#### PROBLEM REQUIREMENTS
Each line of the data should be transcribed exactly as given.

#### RECORDED DATA
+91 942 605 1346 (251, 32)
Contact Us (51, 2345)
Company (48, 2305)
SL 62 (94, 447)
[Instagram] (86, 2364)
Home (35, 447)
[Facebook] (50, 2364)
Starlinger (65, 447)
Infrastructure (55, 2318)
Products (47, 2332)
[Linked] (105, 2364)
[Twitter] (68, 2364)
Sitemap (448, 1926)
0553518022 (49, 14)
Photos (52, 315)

#### TASK RESPONSE
+91 942 605 1346 (251, 32)
Contact Us (51, 2345)
Company (48, 2305)
SL 62 (94, 447)
[Instagram] (86, 2364)
Home (35, 447)
[Facebook] (50, 2364)
Starlinger (65, 447)
Infrastructure (55, 2318)
Products (47, 2332)
[Linked] (105, 2364)
[Twitter] (68, 2364)
Sitemap (448, 1926)
0553518022 (49, 14)
Photos (52, 315)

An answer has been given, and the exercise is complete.